The normal fraction of reticulocytes in the blood depends on the clinical situation but is usually 0.5% to 2.5% in adults and 2% to 6% in infants. A reticulocyte percentage that is higher than "normal" can be a sign of anemia, but this depends on the health of a person's bone marrow. Calculating the reticulocyte production index is an important step in understanding whether or not the reticulocyte count is appropriate to the situation. This is often a more important question than whether the percentage is in the normal range; for instance, if someone is anemic but has a reticulocyte percentage of only 1%, the bone marrow is likely not producing new blood cells at a rate that will correct the anemia.

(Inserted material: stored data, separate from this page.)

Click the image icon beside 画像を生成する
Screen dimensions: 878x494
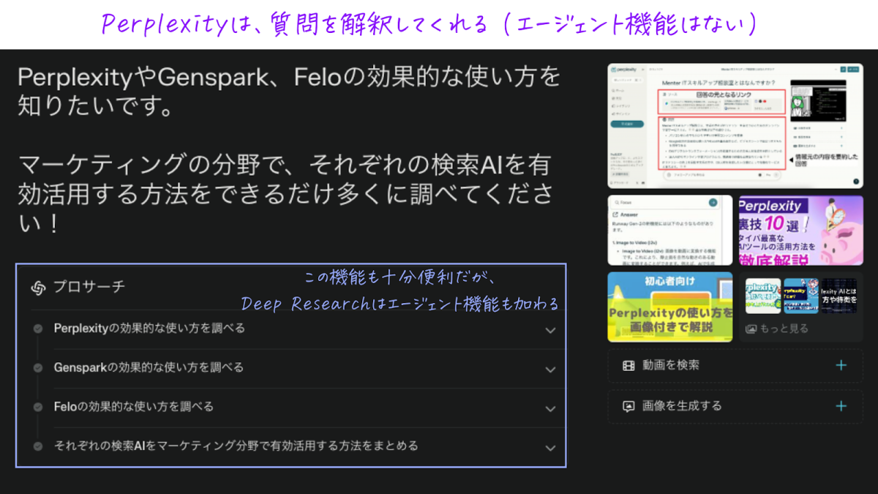coord(628,406)
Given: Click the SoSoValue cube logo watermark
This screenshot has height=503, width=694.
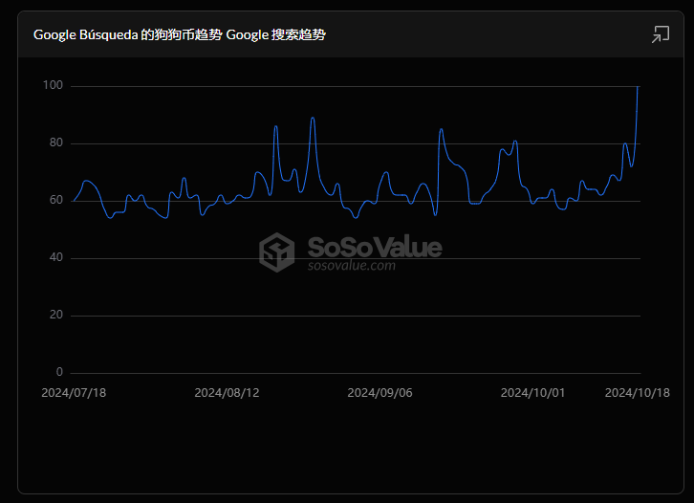Looking at the screenshot, I should click(x=277, y=252).
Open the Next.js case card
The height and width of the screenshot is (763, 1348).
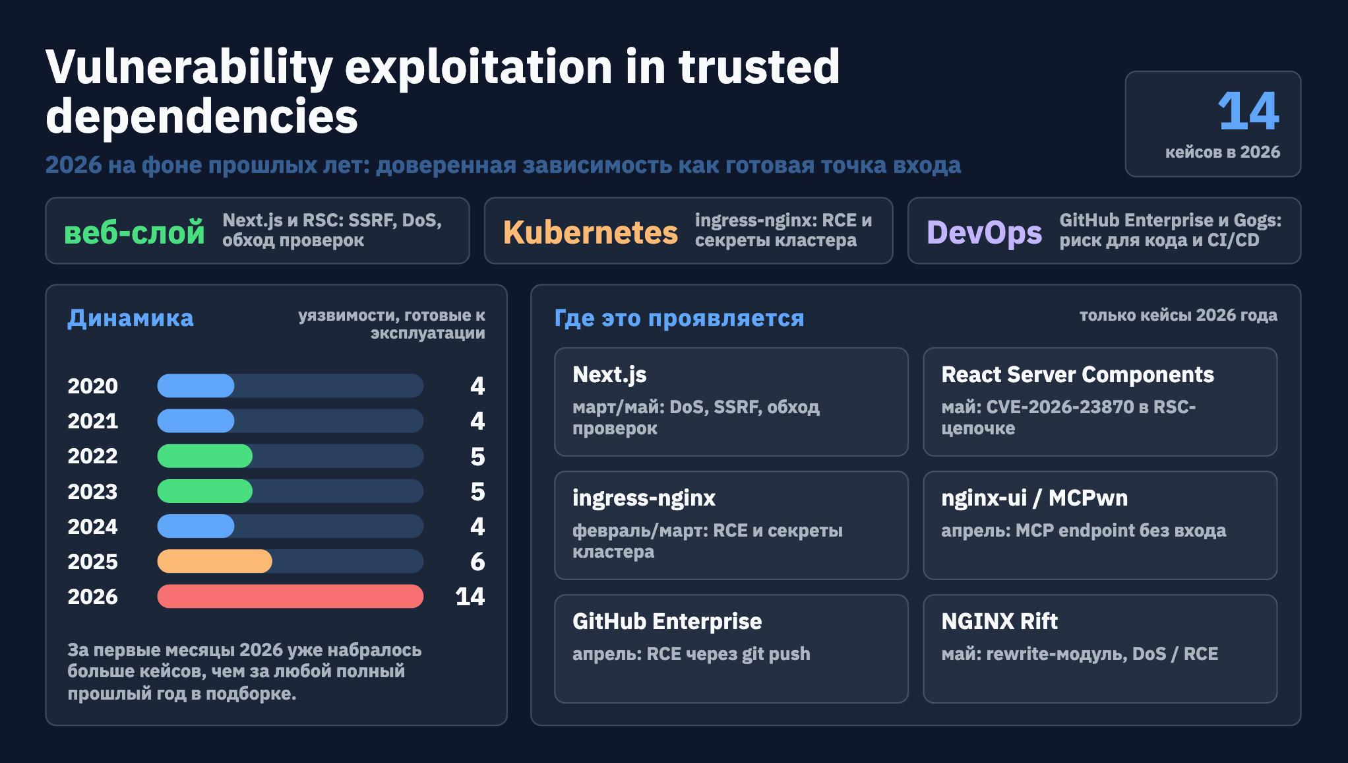[731, 402]
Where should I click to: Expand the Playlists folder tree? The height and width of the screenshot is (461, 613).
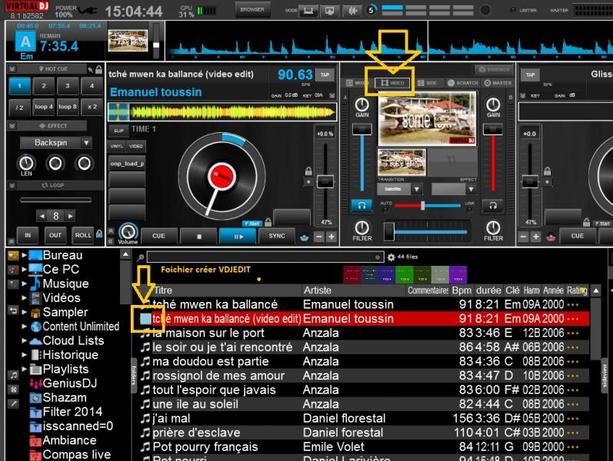[x=24, y=370]
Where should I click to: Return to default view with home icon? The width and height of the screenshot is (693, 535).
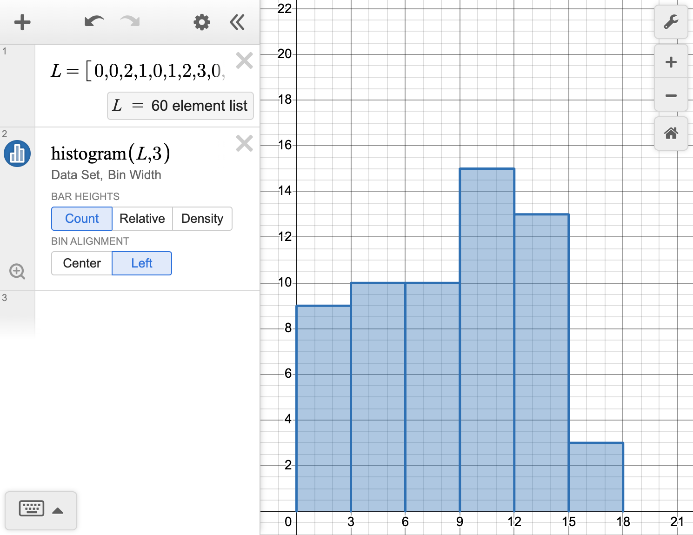pyautogui.click(x=671, y=134)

===Immature reticulocyte fraction (IRF)===
Reticulocytes at less mature levels can be detected by having higher intensity fluorescence regions. An increased immature reticulocyte fraction (IRF), specifically an IRF more than or equal to 0.23, together with an increased absolute reticulocyte count, generally indicates an adequate erythroid response to anemia. An IRF of more than 0.23 but a subnormal or normal absolute reticulocyte count (with a corresponding reticulocyte production index of less than or equal to 2) is seen in for example acute infection, iron deficiency anemia, human immunodeficiency virus infection, sickle disease with crisis, pregnancy, and myelodysplastic syndrome. An IRF of less than 0.23 is seen in diseases that lead to decreased erythropoietic activity, predominantly chronic renal insufficiency.

==Development==
The development begins with the expulsion of the normoblast nucleus, and is followed by loss of organelles and remodeling of the plasma membrane, giving rise to an erythrocyte.

==Research==
Reticulocytes are a valuable tool for biologists who study protein translation. Reticulocytes are unusual among cells in that they contain all of the machinery necessary to translate proteins but lack a nucleus. Since a cell's nucleus contains many components that make studying translation difficult, these cells are quite useful. Scientists can collect reticulocytes from animals such as rabbits and extract the mRNA and translation enzymes to study protein translation in a cell-free, in vitro system, allowing greater control over the environment in which proteins are being synthesized.